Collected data
⟨

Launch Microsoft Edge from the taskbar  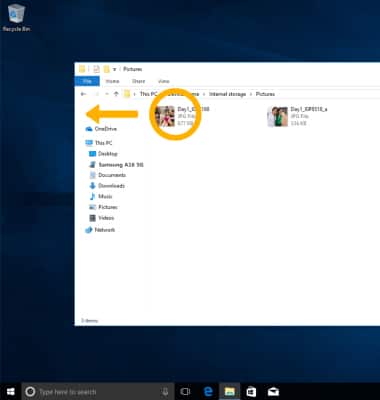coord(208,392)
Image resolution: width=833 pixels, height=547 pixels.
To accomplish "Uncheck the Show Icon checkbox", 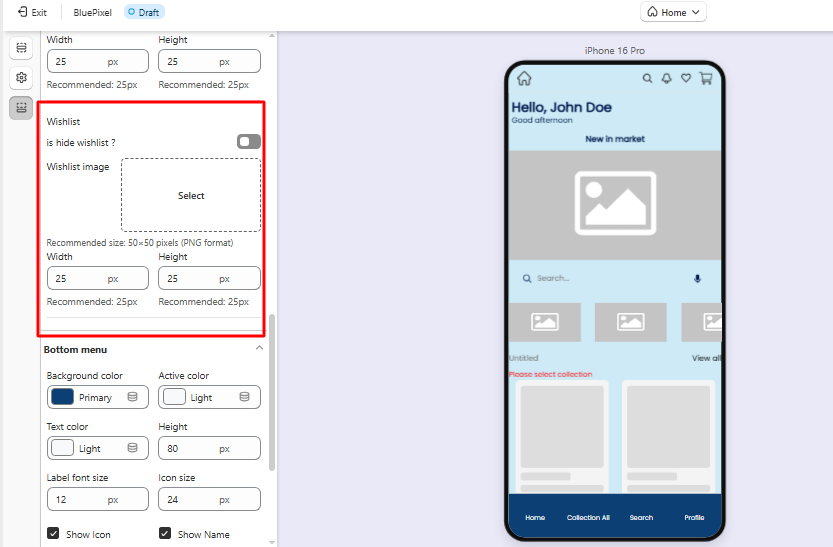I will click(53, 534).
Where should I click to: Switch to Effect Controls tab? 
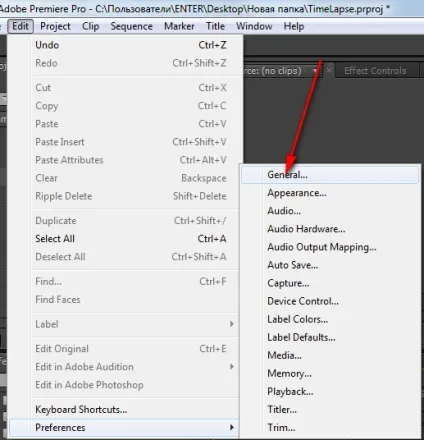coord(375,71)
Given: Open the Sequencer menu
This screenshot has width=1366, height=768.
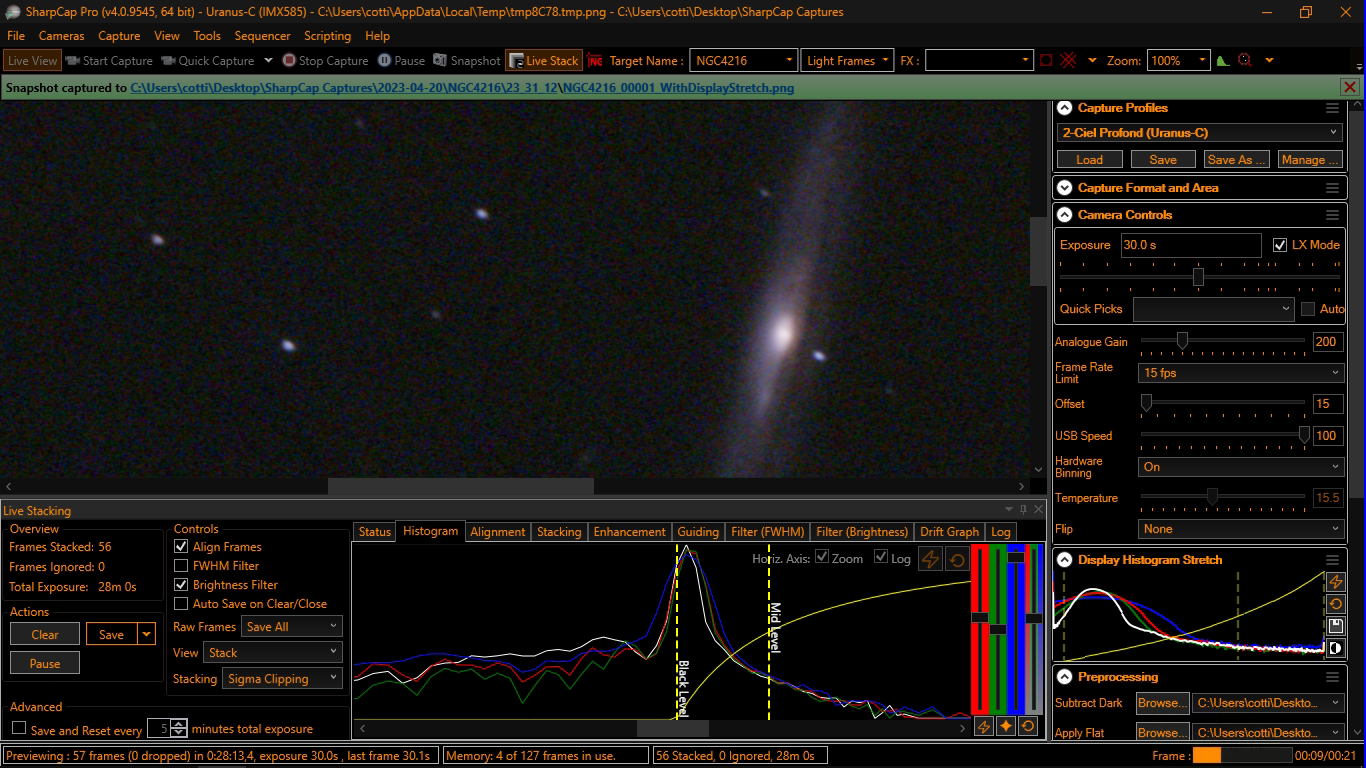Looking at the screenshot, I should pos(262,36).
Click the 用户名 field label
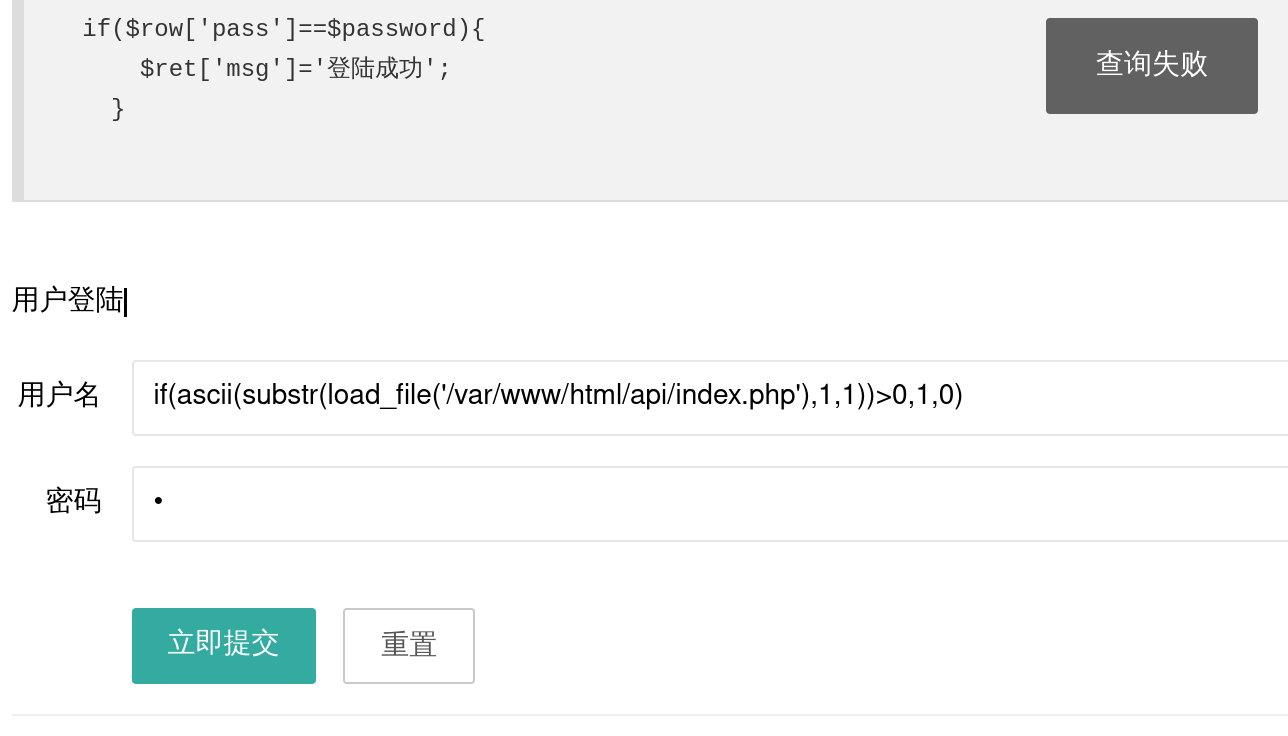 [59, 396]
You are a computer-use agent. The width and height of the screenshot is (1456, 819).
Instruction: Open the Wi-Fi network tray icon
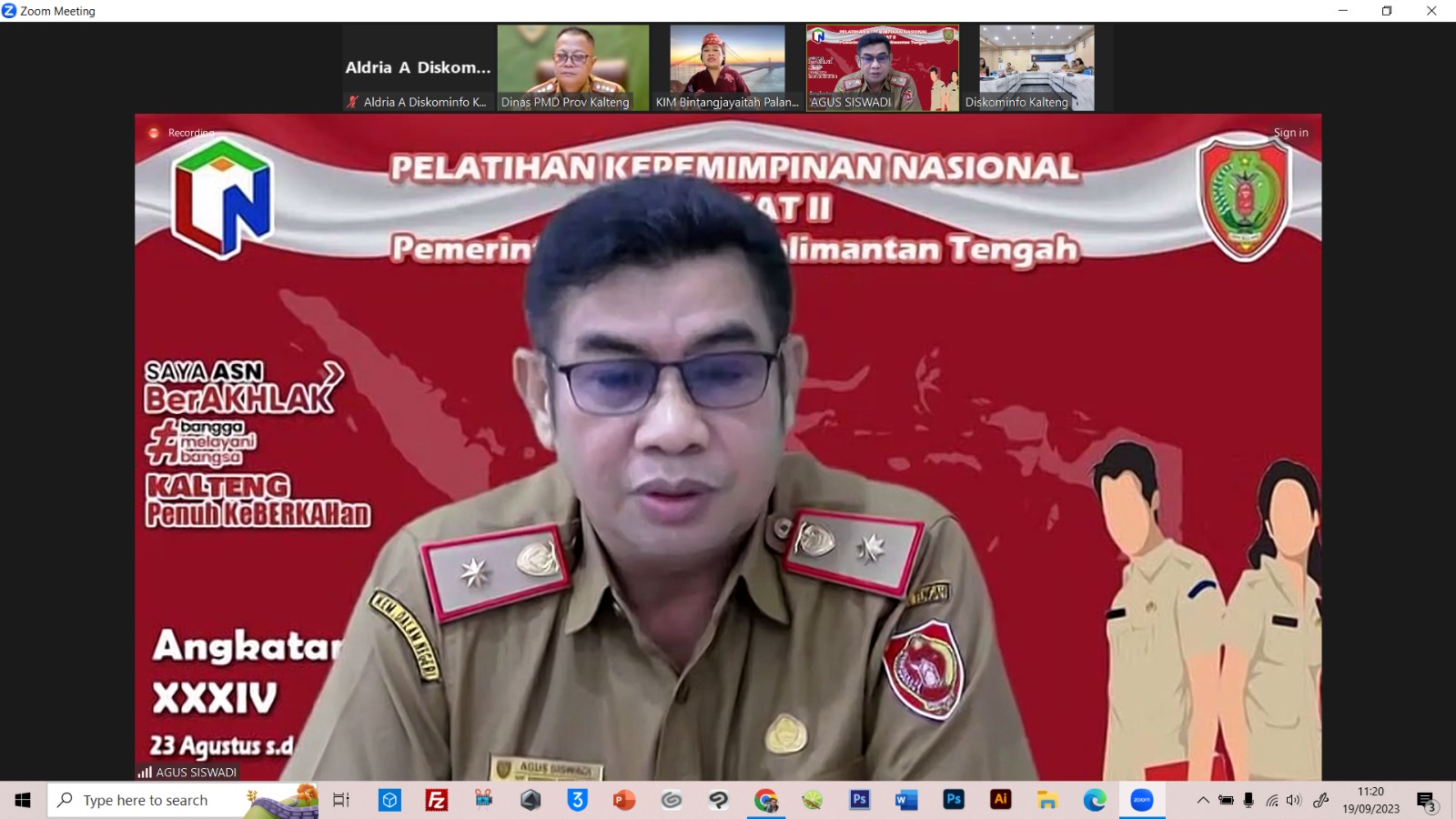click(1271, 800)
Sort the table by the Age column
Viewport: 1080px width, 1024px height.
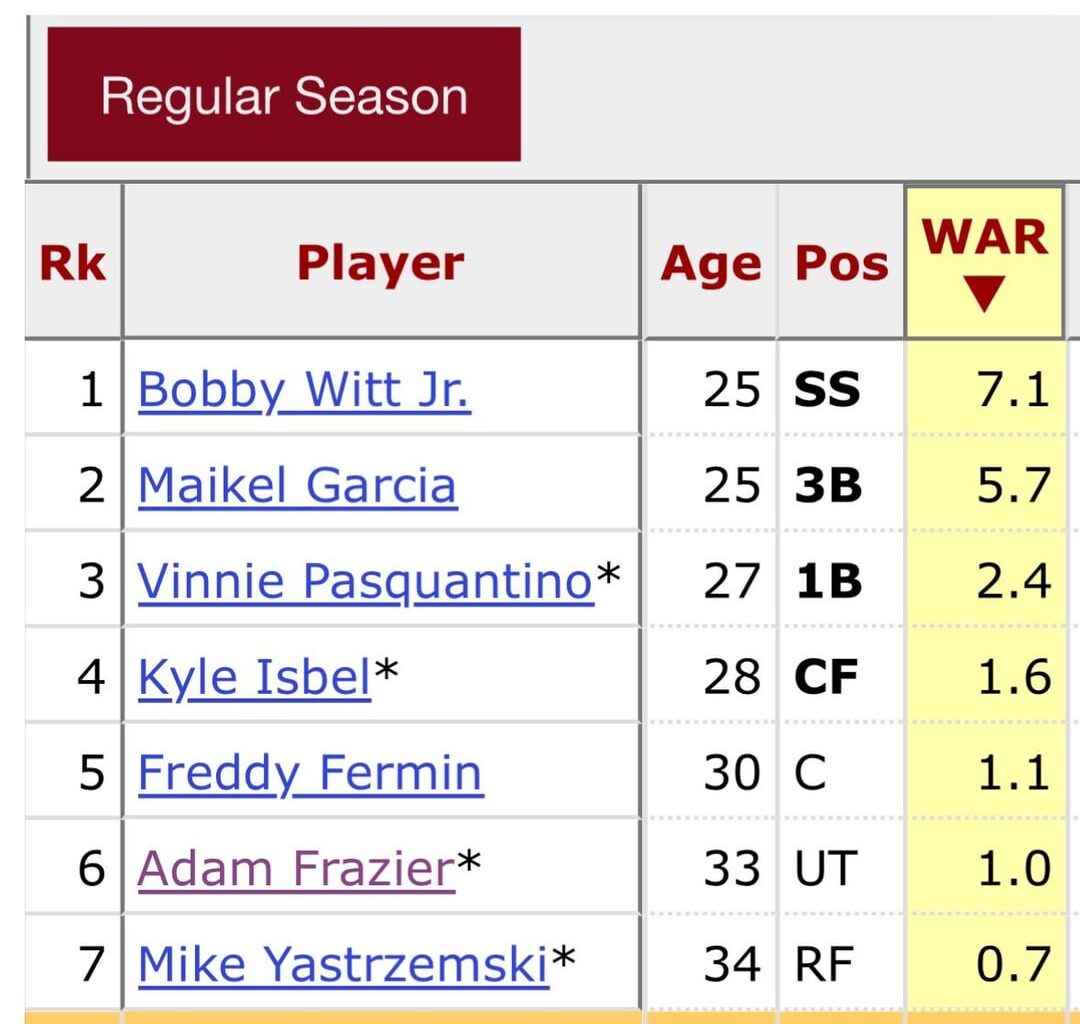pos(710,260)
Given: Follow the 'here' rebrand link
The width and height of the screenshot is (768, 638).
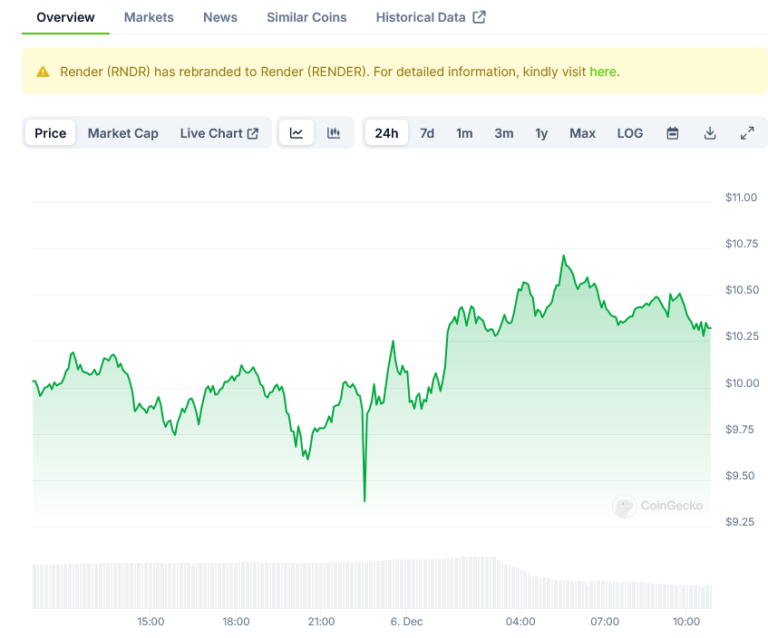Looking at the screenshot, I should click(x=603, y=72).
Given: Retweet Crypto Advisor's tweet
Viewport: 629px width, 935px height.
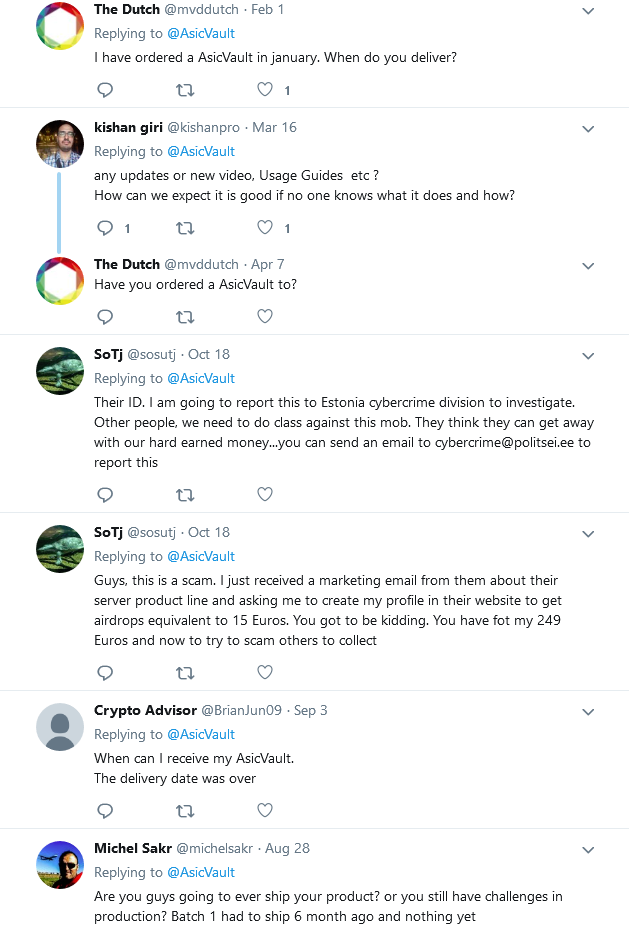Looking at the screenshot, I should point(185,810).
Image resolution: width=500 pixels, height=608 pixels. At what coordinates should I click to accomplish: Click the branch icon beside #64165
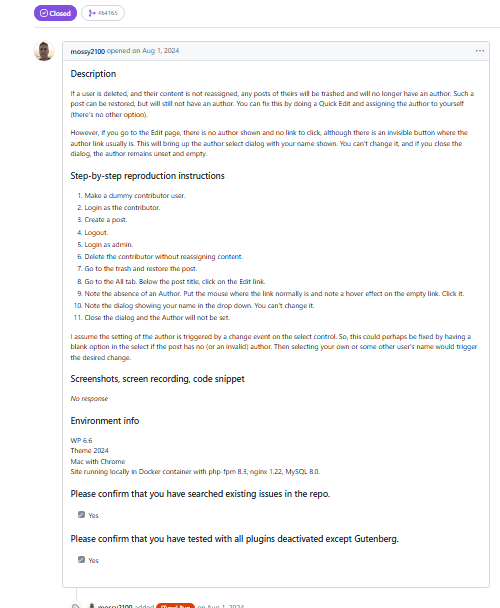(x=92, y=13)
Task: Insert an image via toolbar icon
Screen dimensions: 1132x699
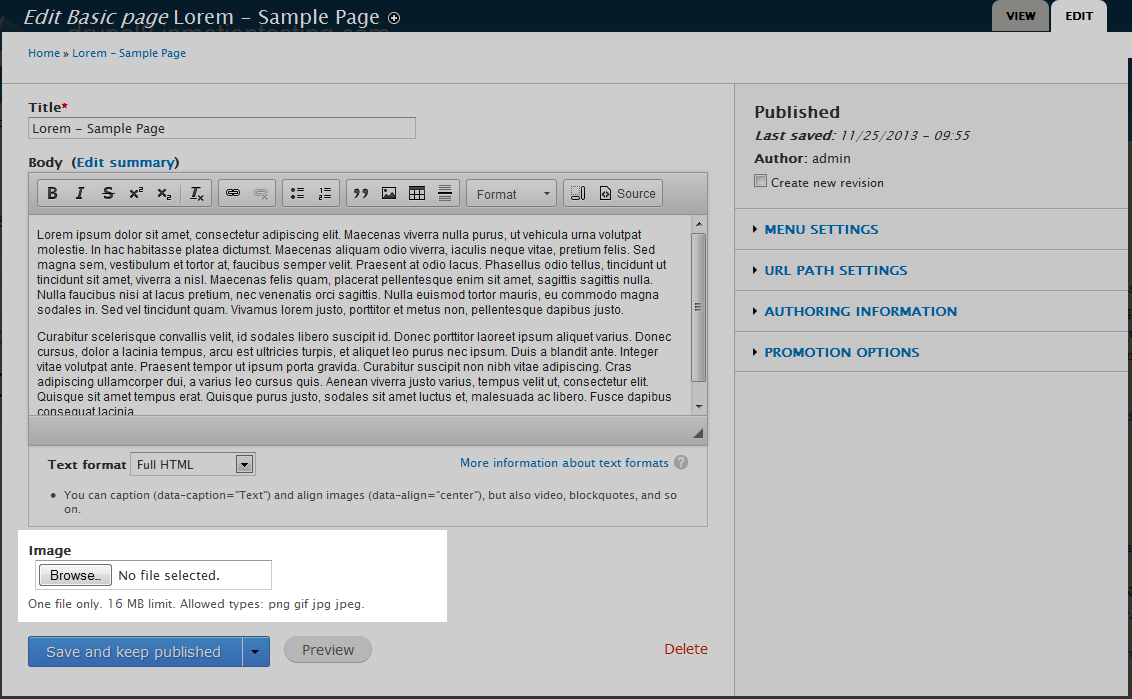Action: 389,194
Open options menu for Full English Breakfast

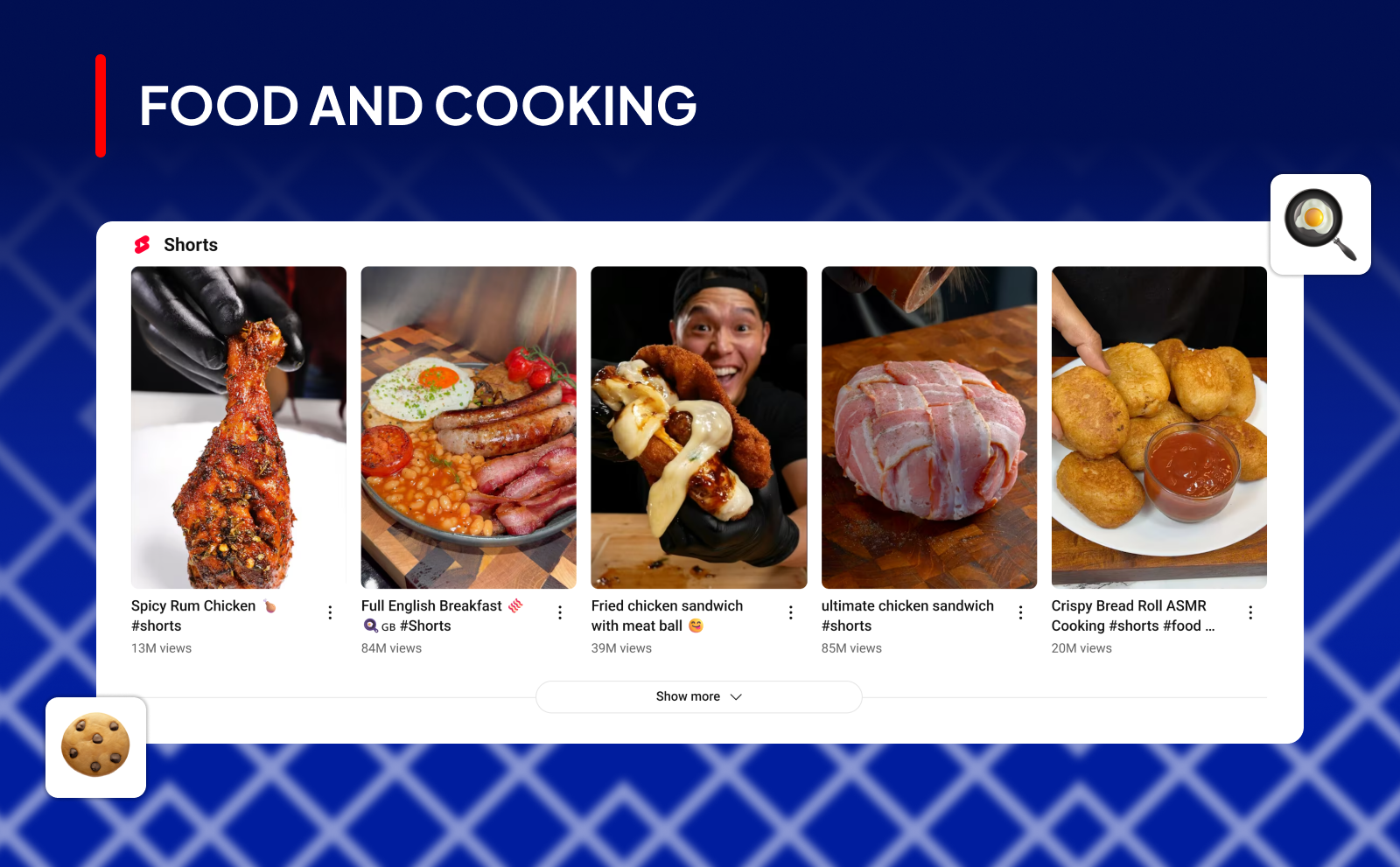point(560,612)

⟩

_Your objective_:
Give again, word for word, only the lines from the one with "This screenshot has width=1366, height=768." through the last line of the entries, both included; no pictures go in the copy.

_Exercise output_:
This screenshot has width=1366, height=768.
Looking at the screenshot, I should pos(262,36).
Click the 用户名 field label
 [59, 396]
You are a computer-use agent. The width and height of the screenshot is (1456, 819).
Instruction: Open the Wi-Fi network tray icon
click(1271, 800)
Sort the table by the Age column
Viewport: 1080px width, 1024px height.
pos(710,260)
Given: Follow the 'here' rebrand link
The width and height of the screenshot is (768, 638).
Looking at the screenshot, I should click(x=603, y=72).
Given: Retweet Crypto Advisor's tweet
Viewport: 629px width, 935px height.
Looking at the screenshot, I should point(185,810).
Image resolution: width=500 pixels, height=608 pixels. At what coordinates should I click to accomplish: Click the branch icon beside #64165
(x=92, y=13)
Task: Insert an image via toolbar icon
Screen dimensions: 1132x699
Action: 389,194
Open options menu for Full English Breakfast

point(560,612)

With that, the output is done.